DMRevista- Ateliê de algum artista em especial te chama mais atenção?

Luiz Mauro- Eu analiso esse traba­lho de duas maneiras, uma é cada ate­liê individualmente, aí sempre acho que o trabalho mais interessante é o que eu ainda vou realizar. Mas tive uma expe­riência muito intensa com o Ateliê Ru­bem Valentim, que é o último que reali­zei, e eu procurava pela imagem há três anos, na internet, livros, revistas, per­guntava pra pessoas que tiveram conta­to com ele em vida, e não encontrava. Até que soube que o artista, ativista e xamã Bené Fonteles tinha sido grande amigo e assistente do Rubem. A relação deles foi tão próxima que o Rubem deixou toda a mobília e pertences do ateliê em testa­mento para o Bené, que até já remontou esse ateliê no Museu da República. Fui atrás do Bené, o conheci e demonstrei o meu desejo de fazer o trabalho sobre o es­paço de criação do Rubem e ele me disse que tinha sido feito um registro antes da desmontagem do ateliê, mas que elas es­tavam perdidas. Demorou alguns meses até que as imagens fossem encontradas. Esse trabalho está presente na exposição.

DMRevista- Em que estes ambientes mais te fascina?

Luiz Mauro- A primeira coisa que me move é a história de cada artista que ha­bitou esse ateliês, mas o que me motiva mesmo é a força de cada um desses es­paços. Sempre me senti atraído pelo am­biente do ateliê, creio que pelos mistérios que giram em torno desse lugar e pela intimidade que caracteriza esses espa­ços. Minha formação, enquanto artista autodidata, se deu principalmente nes­ses espaços, em ateliês de diversos artis­tas, assim como no ateliê coletivo que tínhamos em Inhumas. No convívio di­ário nesses espaços sempre tive na mi­nha imaginação que faria algo sobre o tema, mas não sabia exatamente o que seria, isso só foi acontecer com o passar do tempo. E sabia do risco que eu estava correndo, porque era um tema que esta­va presente na história da arte de uma forma muito acadêmica e não era isso que eu queria. E ao mesmo tempo sabia que o trabalho ia ter que dialogar com a tradição, então é uma obra muito elabo­rada e que me expõe a riscos.

DMRevista- Como nasceu este convi­te de expor fora do Brasil?

------------------------

- **ENUNCIADO DA TAREFA 1**:
Responda às perguntas com base na entrevista com Luiz Mauro.
(a) O ateliê de qual artista foi o último que Luiz Mauro realizou?
(b) Por quanto tempo ele procurou a imagem desse ateliê?
(c) Em que cidade ficava o ateliê coletivo que ele menciona?
- **ENUNCIADO DA TAREFA 2**: Dê continuidade à entrevista com Luiz Mauro logo após a última pergunta apresentada.

- **MATERIAL FORNECIDO**:
------------------------

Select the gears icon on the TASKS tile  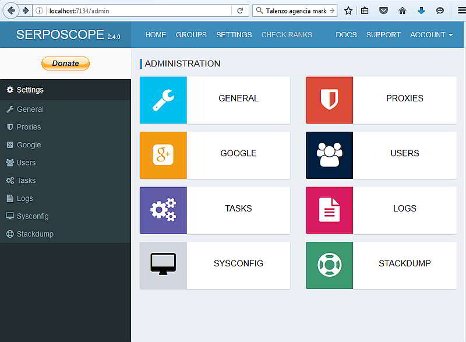[162, 210]
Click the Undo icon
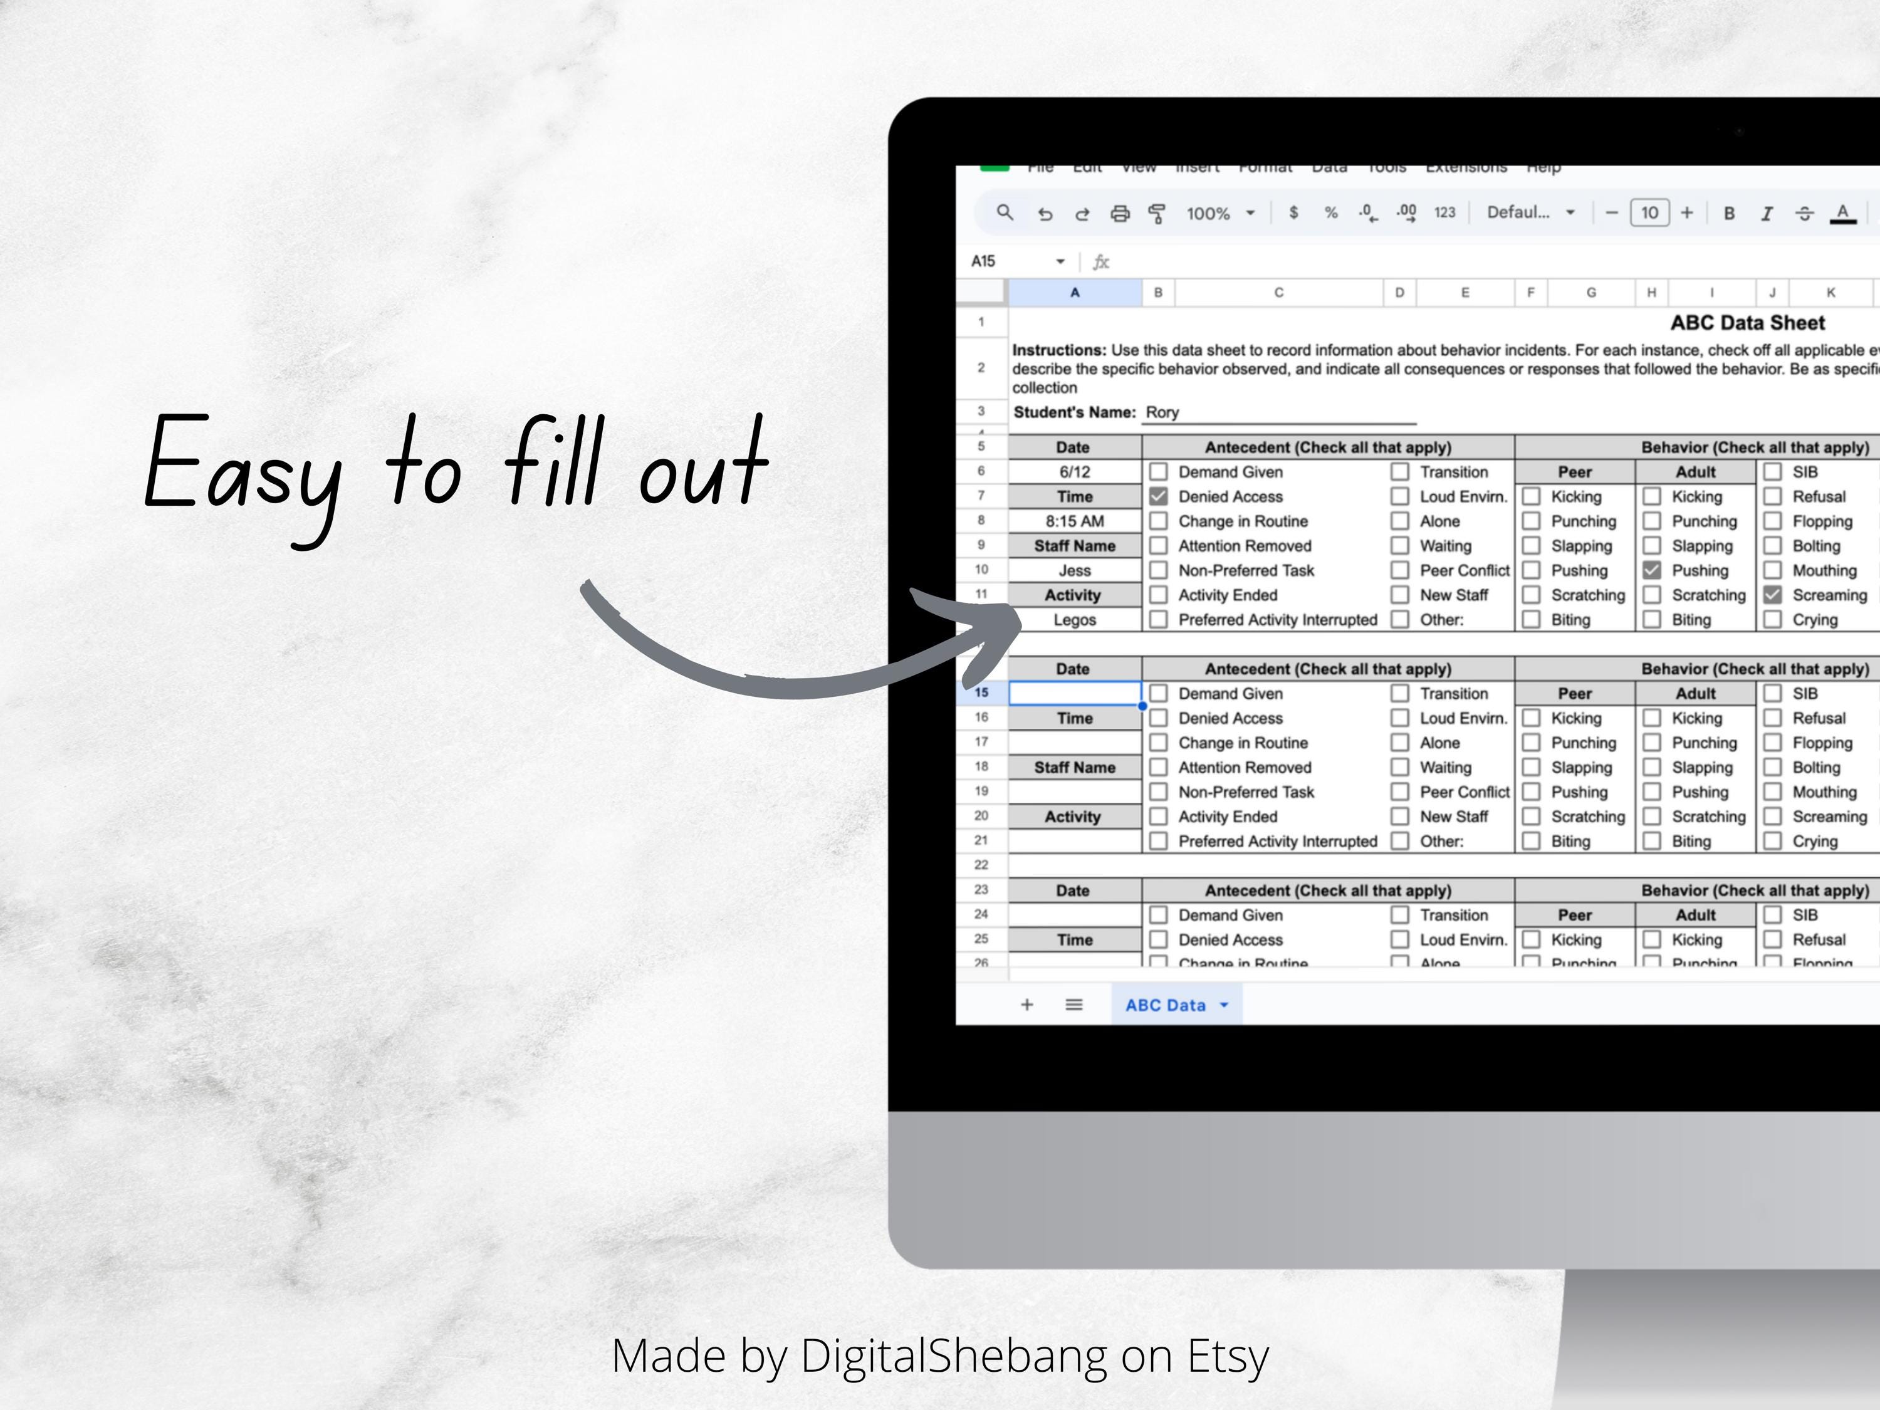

------------------------

- **RESPOSTA ESCRITA 1**:
(a) O ateliê de Rubem Valentim.
(b) Por três anos.
(c) Em Inhumas.

- **RESPOSTA ESCRITA 2**:
Luiz Mauro- Jean-Luc Monteros­so, diretor da Maison Européenne de la Photographie (MEP), tem grande inte­resse pela produção brasileira, já tendo organizado exposições de diversos artis­tas, como Vik Muniz, Miguel Rio Branco e Sebastião Salgado. Em julho de 2014 Monterosso veio ao Brasil para organi­zar uma exposição coletiva de artistas brasileiros (exposição que só aconteceu agora em 2017) e na sua pesquisa, visi­tando o colecionador Leonel Kaz no Rio de Janeiro, ele se deparou com alguns trabalhos meus. Conforme foi narrado por ambos, quando Monterosso viu os trabalhos ficou muito bem impressiona­do e falou: “Vamos parar tudo, quero ver é isso aí.” Depois, perguntou ao Leonel se ele tinha outras obras, eles foram ver e então ele propôs a individual em Pa­ris. O que o levou a se interessar foi o di­álogo que meu trabalho estabelece com a fotografia, o fato de eu partir de fotos documentais trazendo-as para o cam­po da pintura. Foi assim que em abril de 2015 inaugurei a mostra Des peintures comme des photographies, simultânea a cinco mostras de artistas que traba­lham com fotografia, sendo três france­ses, uma japonesa e um inglês. A MEP é o maior museu de fotografia da Europa.

DMRevista- Por que o hiato de 13 anos sem expor em Goiânia?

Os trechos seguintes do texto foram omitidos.